CSR declared a final dividend of 14.5 cents, compared to no dividend in the previous year. That brought the full year ordinary dividend to 23 cents, up from 10 cents in the prior year.
It also declared a special dividend of 9.5 cents per share after the settlement of the property sale at Horsley Park.
Pushpay Holdings Ltd (ASX: PPH)
The Pushpay share price went up 3% after reporting its FY21 full year result.
The electronic donation business reported a 40% increase of revenue to US$179.1 million, driven by a 39% increase in total processing volume.
Pushpay’s gross profit margin went up from 65% to 68%, whilst the earnings before interest, tax, depreciation, amortisation and foreign currency (EBITDAF) margin increased from 22% to 34%. The EBITDAF rose 133% to US$58.9 million.
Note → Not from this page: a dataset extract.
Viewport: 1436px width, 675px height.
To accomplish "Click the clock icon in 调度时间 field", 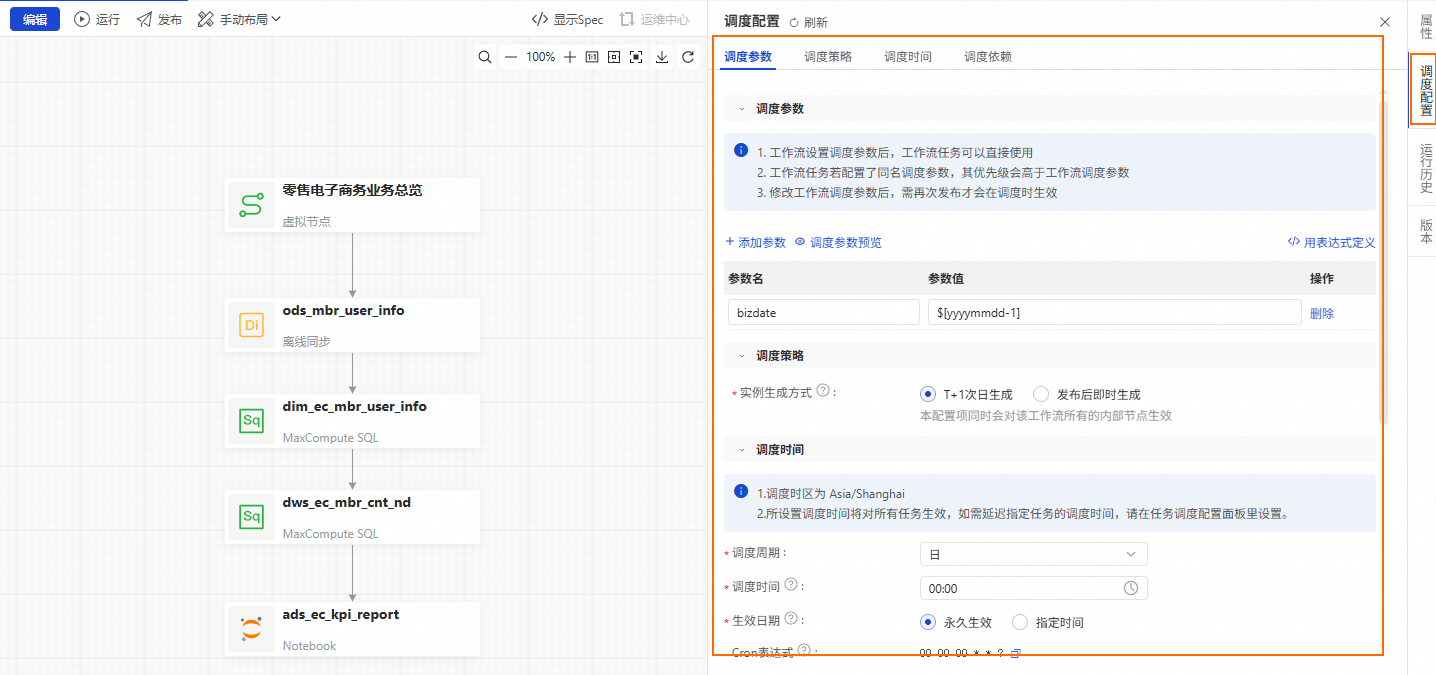I will point(1131,588).
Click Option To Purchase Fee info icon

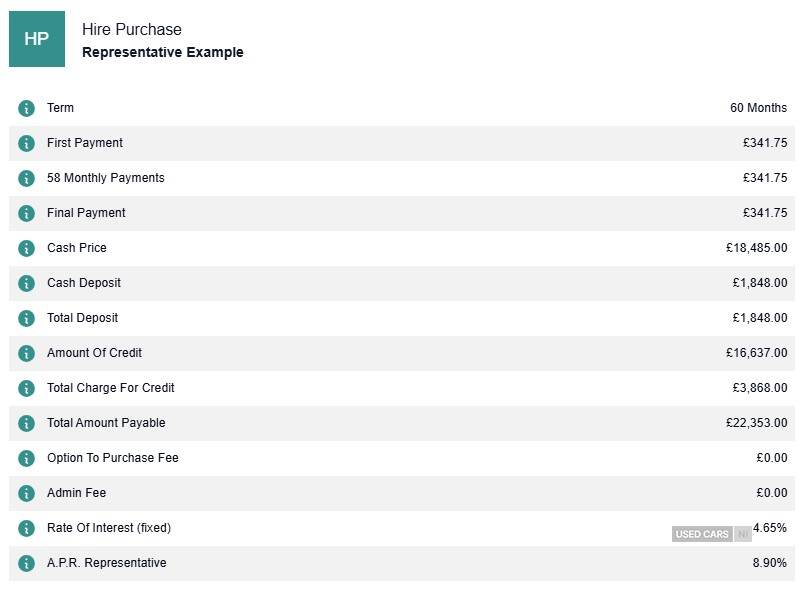(x=27, y=458)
Operating cashflow jumped 145% to US$57.6 million. Net profit after tax rose by 95% to US$31.2 million.
Pushpay explained that as churches begin to gradually re-open with restrictions, it has become evident across the sector that the market has undergone a transformative shift, where digital solutions play a crucial role in the future of the church.
Carsales.Com Ltd (ASX: CAR)
Carsales has entered into an agreement to buy 49% of Trader Interactive for US$624 million.
The car e-commerce business said that the acquisition represents a strategically compelling opportunity for the business to further build out its international sale and industry diversification with exposure to attractive verticals in the US.
It’s expected to be positive for earnings per share (EPS), with mid-single digit EPS accretion from year one which is expected to grow from there.
Management believe the ASX 200 share is well placed to support Trader Interactive’s growth, leveraging its technology and experience in other international markets.
Carsales has a call option to acquire the remaining interest of Trader Interactive.
The acquisition will be funded by a combination of equity and debt, with a roughly $600 million capital raising.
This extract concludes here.